# Your Top 10 Albums



## Glaliraha (May 2, 2010)

Here are mine. Post your own, too. 

10. Opeth ~ *Orchid*

9. James Newton Howard ~ *Peter Pan*

8. King Crimson ~ *Discipline*

7. Pink Floyd ~ *Dark Side Of The Moon*

6. Opeth ~ *Damnation*

5. John Williams ~ *Harry Potter And The Prisoner Of Azkaban*

4. Philip Glass ~ *Koyaanisqatsi*

3. Nine Inch Nails ~ *Ghosts I-IV*









2. Opeth ~ *Morningrise*









1. Mike Oldfield ~ *Tubular Bells*









Feel free to question my choices.


----------



## regressivetransphobe (May 16, 2011)

1. 
Nurse With Wound - Homotopy to Marie









2 through 10. 
9 copies of Nurse With Wound's Homotopy to Marie


----------



## violadude (May 2, 2011)

Glaliraha said:


> Here are mine. Post your own, too.
> 
> 10. Opeth ~ *Orchid*
> 
> ...


Nice list. I see you're a big Opeth fan heh heh. They are pretty awesome if I do say so myself. I also love the pink floyd album especially "Us and them" that is a beautiful song. I am also semi familiar with the NIN album too, good stuff.

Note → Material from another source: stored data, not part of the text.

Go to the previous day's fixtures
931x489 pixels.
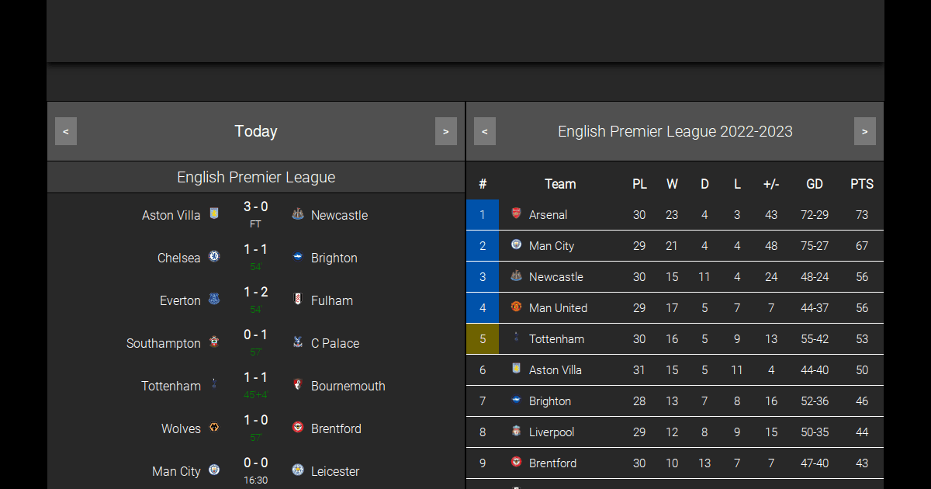tap(65, 130)
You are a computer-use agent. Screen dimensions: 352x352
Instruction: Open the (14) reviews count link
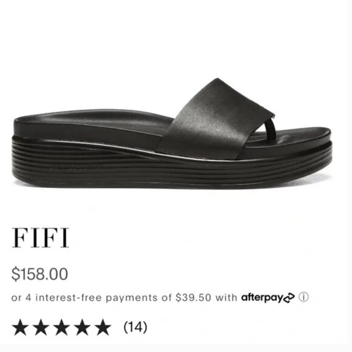click(135, 327)
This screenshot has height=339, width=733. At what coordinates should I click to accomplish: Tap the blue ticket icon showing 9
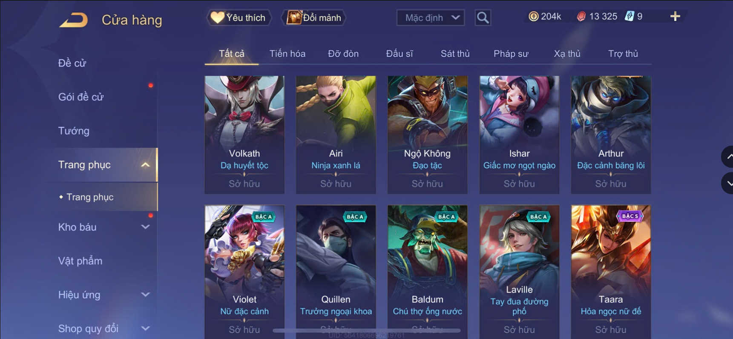pyautogui.click(x=629, y=17)
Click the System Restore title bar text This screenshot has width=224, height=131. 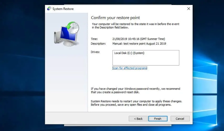click(63, 9)
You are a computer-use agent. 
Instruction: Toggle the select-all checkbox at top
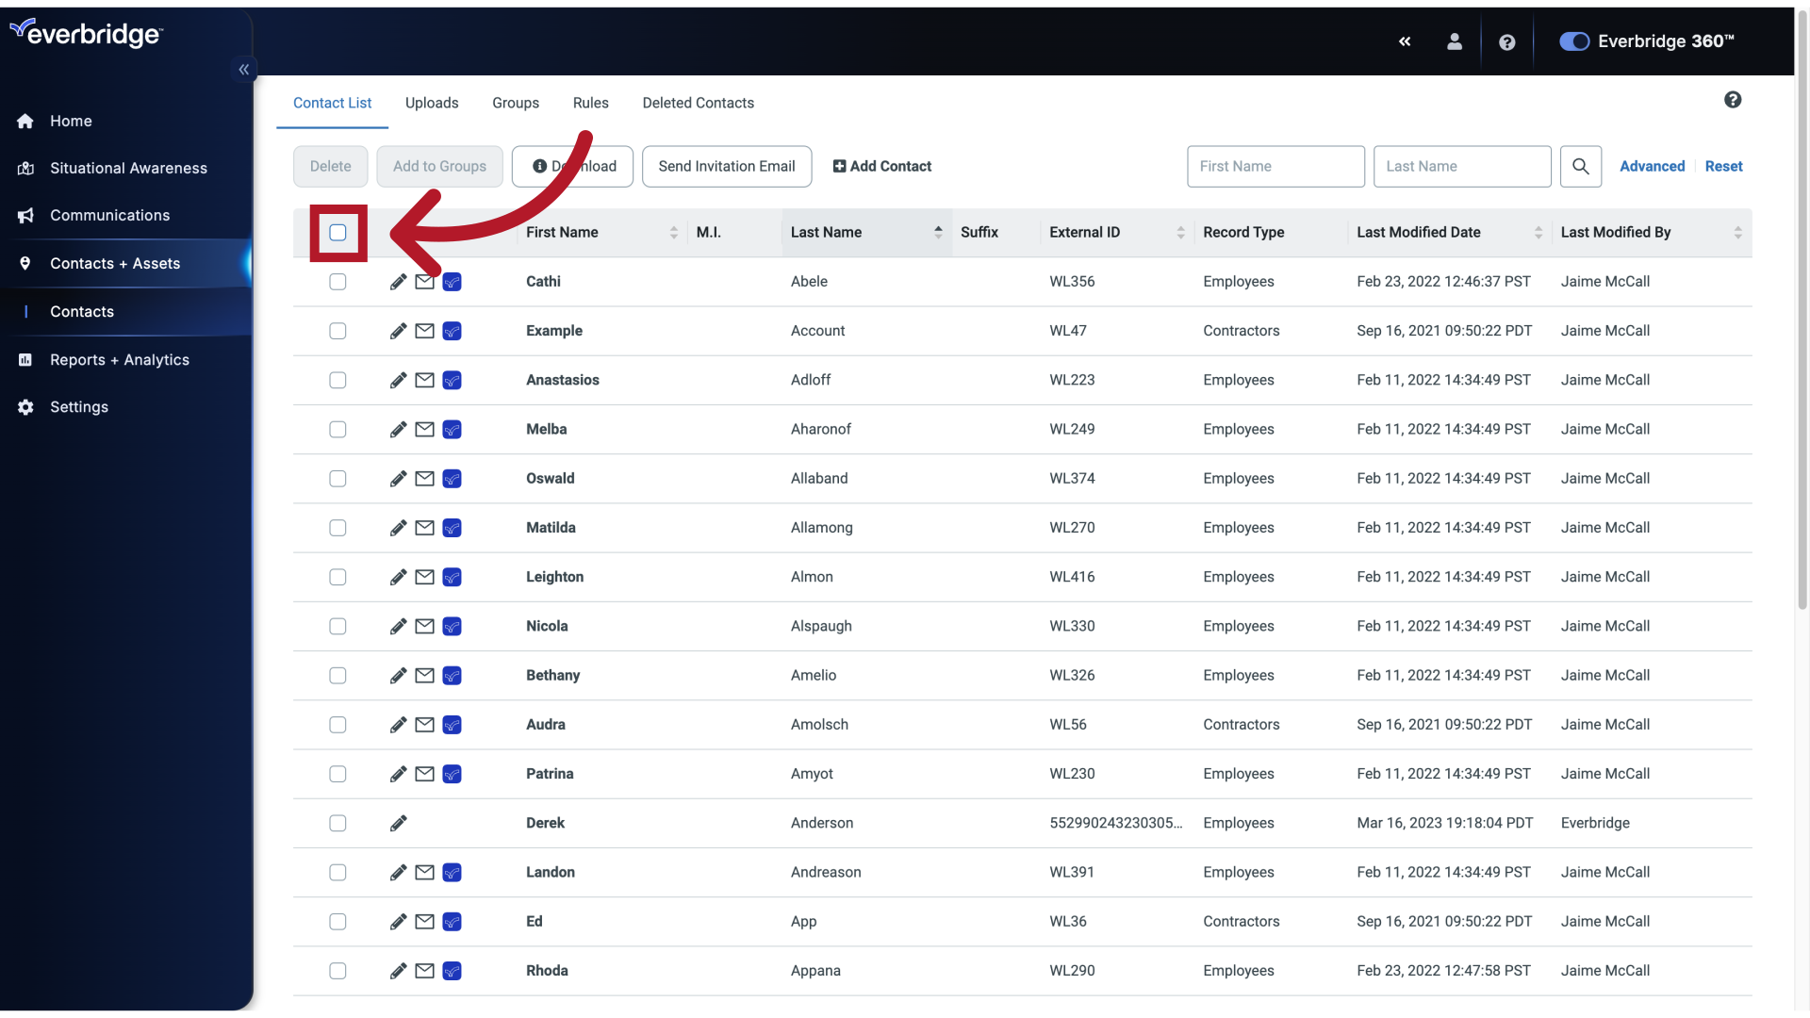pyautogui.click(x=338, y=233)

Don't know the other ones.


----------



## Glaliraha (May 2, 2010)

Do you ever get the overwhelming feeling when you hear about an album and know you have to download it that very instant? I have that right now. Chance Meeting and Homotopy To Marie are on their way to me right this very moment.


----------



## regressivetransphobe (May 16, 2011)

Glaliraha said:


> Do you ever get the overwhelming feeling when you hear about an album and know you have to download it that very instant? I have that right now. Chance Meeting and Homotopy To Marie are on their way to me right this very moment.


You're either in for the best or worst couple hours of your week.


----------



## violadude (May 2, 2011)

regressivetransphobe said:


> You're either in for the best or worst couple hours of your week.


Agreed...I'm listening to "Homotopy" right now on youtube...heh heh I wonder what he will think :devil:


----------



## TrazomGangflow (Sep 9, 2011)

10. Doo *** Classics Vol. 1
9. Doo *** Classics Vol. 2
8. Doo *** Classics Vol. 3
7. Doo *** Classics Vol. 4
6. Doo *** Classics Vol. 5
5. Doo *** Classics Vol. 6
4. Doo *** Classics Vol. 7
3. Doo *** Classics Vol. 8
2. Simon and Garfunkel's Greatest Hits
1. Andrews Sisters Ultimate Collection

I have a very extensive top 10 album list.


----------



## Glaliraha (May 2, 2010)

My list has changed!!!!!!!!!!!!!

10. Philip Glass ~ *Glassworks* (1982)

9. Nine Inch Nails ~ *Ghosts I-IV* (2008)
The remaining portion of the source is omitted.